A Comparison of the Ability of Leu8- and Pro8-Oxytocin to Regulate Intracellular Ca2+ and Ca2+-Activated K+ Channels at Human and Marmoset Oxytocin Receptors

The neurohypophyseal hormone oxytocin (OT) regulates biologic functions in both peripheral tissues and the central nervous system. In the central nervous system, OT influences social processes, including peer relationships, maternal-infant bonding, and affiliative social relationships. In mammals, the non-apeptide OT structure is highly conserved with leucine in the eighth position (Leu(8)-OT). In marmosets (Callithrix), a nonsynonymous nucleotide substitution in the OXT gene codes for proline in the eighth residue position (Pro(8)-OT).

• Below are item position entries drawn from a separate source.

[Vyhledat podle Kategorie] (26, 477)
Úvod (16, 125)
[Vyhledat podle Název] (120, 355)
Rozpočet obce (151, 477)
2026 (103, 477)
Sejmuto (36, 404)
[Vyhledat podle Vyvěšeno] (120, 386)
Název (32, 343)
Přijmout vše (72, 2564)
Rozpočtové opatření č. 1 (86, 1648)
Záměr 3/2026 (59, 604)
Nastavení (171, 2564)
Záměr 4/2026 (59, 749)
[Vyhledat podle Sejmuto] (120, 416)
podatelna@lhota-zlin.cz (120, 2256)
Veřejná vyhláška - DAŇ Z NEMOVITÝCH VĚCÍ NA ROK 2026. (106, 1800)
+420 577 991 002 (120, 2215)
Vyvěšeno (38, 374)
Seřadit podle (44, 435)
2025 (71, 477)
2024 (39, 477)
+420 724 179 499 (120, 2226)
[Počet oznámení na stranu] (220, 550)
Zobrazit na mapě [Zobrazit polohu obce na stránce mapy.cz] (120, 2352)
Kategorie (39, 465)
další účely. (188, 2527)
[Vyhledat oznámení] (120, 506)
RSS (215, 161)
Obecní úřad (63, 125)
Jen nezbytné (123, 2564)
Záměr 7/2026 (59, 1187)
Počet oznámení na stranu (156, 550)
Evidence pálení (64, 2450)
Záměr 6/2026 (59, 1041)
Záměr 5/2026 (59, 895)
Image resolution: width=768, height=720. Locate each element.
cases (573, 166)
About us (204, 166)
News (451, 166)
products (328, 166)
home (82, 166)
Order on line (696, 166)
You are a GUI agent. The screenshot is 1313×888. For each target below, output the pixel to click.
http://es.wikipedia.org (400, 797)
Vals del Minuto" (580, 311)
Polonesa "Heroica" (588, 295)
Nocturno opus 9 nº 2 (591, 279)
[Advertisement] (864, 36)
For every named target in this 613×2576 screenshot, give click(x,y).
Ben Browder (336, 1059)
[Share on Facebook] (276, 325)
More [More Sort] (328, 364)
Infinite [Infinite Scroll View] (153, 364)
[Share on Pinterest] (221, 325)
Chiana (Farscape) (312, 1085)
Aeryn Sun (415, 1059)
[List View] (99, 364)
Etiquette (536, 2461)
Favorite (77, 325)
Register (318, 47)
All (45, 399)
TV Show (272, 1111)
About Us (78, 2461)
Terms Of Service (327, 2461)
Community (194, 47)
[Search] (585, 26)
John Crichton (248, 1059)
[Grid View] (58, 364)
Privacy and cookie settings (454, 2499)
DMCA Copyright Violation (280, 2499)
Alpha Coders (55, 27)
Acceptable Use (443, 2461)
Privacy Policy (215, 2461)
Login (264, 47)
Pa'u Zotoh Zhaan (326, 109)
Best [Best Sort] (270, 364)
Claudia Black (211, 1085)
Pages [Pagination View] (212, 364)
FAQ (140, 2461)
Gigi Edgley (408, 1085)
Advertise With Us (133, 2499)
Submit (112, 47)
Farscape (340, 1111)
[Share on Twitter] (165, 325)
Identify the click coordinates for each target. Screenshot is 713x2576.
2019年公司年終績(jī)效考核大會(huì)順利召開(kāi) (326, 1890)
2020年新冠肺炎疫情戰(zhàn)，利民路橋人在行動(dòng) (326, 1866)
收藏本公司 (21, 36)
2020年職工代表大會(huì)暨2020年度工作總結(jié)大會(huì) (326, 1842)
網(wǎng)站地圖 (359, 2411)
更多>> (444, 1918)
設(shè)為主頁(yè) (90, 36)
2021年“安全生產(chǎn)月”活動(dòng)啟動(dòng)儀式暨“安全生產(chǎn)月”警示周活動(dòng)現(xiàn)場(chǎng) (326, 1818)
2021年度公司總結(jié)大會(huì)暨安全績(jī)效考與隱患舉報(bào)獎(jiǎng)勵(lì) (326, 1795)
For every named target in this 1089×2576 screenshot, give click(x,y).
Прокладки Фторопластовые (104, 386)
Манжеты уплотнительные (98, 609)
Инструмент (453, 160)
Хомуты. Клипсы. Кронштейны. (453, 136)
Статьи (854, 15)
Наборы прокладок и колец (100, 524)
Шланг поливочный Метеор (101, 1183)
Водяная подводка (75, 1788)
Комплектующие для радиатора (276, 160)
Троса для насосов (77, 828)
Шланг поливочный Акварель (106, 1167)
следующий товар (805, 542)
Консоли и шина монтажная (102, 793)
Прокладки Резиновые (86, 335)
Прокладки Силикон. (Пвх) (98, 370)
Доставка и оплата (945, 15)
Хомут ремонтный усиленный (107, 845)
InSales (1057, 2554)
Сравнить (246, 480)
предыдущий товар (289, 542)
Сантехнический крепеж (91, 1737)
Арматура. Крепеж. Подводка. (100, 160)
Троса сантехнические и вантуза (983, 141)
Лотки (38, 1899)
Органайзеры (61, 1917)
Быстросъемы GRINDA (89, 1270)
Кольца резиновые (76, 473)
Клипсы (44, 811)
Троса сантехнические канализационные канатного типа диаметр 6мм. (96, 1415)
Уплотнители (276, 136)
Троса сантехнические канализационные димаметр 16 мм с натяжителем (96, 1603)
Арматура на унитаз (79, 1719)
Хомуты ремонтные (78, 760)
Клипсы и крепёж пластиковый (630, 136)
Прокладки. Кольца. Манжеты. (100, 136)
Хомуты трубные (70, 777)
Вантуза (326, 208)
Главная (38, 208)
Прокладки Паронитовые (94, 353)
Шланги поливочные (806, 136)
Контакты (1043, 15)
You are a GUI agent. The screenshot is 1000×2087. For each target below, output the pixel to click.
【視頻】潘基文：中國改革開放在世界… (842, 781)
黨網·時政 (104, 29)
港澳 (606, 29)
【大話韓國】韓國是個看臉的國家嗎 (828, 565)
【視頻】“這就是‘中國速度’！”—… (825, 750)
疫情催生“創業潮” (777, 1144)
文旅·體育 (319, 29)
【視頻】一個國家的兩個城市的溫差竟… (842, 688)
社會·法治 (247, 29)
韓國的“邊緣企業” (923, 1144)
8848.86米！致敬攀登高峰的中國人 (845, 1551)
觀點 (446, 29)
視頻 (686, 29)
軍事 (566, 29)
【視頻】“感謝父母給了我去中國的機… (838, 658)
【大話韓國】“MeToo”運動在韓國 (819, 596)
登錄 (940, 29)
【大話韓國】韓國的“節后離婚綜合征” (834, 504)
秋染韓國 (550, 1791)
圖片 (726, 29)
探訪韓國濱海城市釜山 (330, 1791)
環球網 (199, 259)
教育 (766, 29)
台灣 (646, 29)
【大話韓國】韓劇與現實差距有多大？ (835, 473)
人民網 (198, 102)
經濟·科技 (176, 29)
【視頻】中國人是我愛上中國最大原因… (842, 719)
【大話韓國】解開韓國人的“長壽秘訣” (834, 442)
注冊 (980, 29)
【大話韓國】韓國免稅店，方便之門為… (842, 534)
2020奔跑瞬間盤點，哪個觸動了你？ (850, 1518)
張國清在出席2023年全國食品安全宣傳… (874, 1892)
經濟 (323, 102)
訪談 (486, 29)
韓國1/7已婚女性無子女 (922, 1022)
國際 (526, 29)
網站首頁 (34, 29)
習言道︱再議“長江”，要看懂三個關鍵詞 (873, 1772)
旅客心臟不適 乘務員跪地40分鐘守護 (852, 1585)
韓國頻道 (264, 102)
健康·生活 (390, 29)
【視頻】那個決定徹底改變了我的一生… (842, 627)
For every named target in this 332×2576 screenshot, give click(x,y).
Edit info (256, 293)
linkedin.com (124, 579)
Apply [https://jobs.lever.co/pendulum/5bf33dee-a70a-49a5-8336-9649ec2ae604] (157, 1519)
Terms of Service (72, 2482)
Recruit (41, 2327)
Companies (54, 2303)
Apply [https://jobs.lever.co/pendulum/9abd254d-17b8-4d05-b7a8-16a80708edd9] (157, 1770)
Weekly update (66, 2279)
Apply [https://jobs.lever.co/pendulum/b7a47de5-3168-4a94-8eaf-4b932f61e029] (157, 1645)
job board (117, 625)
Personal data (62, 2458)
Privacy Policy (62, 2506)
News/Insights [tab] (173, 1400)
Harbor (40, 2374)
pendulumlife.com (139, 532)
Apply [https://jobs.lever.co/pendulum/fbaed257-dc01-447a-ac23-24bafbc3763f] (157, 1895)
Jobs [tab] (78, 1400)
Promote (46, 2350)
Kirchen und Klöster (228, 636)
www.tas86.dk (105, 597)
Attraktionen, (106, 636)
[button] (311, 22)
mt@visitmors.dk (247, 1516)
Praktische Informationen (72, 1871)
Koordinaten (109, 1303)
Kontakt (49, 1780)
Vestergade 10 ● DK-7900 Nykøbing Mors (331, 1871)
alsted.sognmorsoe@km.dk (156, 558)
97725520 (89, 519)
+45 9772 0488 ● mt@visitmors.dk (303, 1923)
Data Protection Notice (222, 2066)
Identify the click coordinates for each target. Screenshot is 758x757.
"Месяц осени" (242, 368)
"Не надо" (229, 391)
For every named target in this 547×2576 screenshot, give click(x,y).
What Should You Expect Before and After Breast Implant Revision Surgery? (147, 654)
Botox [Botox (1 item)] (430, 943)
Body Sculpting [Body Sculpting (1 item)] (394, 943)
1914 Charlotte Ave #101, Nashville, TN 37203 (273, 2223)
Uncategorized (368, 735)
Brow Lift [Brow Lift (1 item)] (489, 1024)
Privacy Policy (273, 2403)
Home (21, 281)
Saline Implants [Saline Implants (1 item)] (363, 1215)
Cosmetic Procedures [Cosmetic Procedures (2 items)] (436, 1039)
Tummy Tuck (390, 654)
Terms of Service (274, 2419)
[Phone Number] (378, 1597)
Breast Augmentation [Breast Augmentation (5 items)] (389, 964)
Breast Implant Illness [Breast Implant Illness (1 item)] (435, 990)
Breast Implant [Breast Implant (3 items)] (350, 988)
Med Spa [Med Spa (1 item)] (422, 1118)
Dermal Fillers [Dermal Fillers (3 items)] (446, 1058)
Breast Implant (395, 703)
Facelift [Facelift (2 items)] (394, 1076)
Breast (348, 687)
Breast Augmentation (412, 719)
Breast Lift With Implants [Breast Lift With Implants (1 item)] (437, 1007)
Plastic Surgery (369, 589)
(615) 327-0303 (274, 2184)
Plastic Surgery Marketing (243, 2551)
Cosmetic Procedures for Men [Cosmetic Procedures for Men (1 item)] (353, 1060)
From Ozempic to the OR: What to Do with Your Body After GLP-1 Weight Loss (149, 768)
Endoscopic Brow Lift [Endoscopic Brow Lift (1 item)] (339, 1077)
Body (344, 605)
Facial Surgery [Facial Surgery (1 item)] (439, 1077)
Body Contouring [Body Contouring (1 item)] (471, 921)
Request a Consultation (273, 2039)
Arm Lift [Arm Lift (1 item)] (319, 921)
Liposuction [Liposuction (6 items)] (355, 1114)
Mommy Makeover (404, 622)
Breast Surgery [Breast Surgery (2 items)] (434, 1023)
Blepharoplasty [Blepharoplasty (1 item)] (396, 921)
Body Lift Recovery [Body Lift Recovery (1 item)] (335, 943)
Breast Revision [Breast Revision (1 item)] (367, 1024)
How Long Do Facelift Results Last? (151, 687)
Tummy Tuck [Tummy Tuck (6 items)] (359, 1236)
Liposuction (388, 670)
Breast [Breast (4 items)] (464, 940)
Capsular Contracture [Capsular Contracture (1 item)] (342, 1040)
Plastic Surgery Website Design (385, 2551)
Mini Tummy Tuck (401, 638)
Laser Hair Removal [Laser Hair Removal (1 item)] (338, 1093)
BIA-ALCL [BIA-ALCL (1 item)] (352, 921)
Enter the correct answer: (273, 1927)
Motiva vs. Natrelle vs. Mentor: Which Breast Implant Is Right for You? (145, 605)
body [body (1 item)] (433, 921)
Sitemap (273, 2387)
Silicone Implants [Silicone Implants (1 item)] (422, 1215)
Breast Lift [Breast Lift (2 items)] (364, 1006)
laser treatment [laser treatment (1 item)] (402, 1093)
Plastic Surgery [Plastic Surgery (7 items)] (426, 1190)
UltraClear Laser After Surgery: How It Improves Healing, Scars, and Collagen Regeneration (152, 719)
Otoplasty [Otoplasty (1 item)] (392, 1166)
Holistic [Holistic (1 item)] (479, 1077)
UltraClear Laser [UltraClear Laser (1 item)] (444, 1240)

OT binds to its cognate G protein-coupled receptor (OTR) and exerts diverse effects, including stimulation (G(s)) or inhibition (G(i/o)) of adenylyl cyclase, stimulation of potassium channel currents (G(i)), and activation of phospholipase C (G(q)). Chinese hamster ovary cells expressing marmoset or human oxytocin receptors (mOTRs or hOTRs, respectively) were used to characterize OT signaling. At the mOTR, Pro(8)-OT was more efficacious than Leu(8)-OT in measures of G(q) activation, with both peptides displaying subnanomolar potencies. At the hOTR, neither the potency nor efficacy of Pro(8)-OT and Leu(8)-OT differed with respect to G(q) signaling. In both mOTR- and hOTR-expressing cells, Leu(8)-OT was more potent and modestly more efficacious than Pro(8)-OT in inducing hyperpolarization. In mOTR cells, Leu(8)-OT-induced hyperpolarization was modestly inhibited by pretreatment with pertussis toxin (PTX), consistent with a minor role for G(i/o) 10 activation; however, the Pro(8)-OT response in mOTR and hOTR cells was PTX insensitive. These findings are consistent with membrane hyperpolarization being largely mediated by a G(q) signaling mechanism leading to Ca2+-dependent activation of K+ channels. Evaluation of the influence of apamin, charybdotoxin, paxilline, and TRAM-34 demonstrated involvement of both intermediate and large conductance Ca2+-activated channels.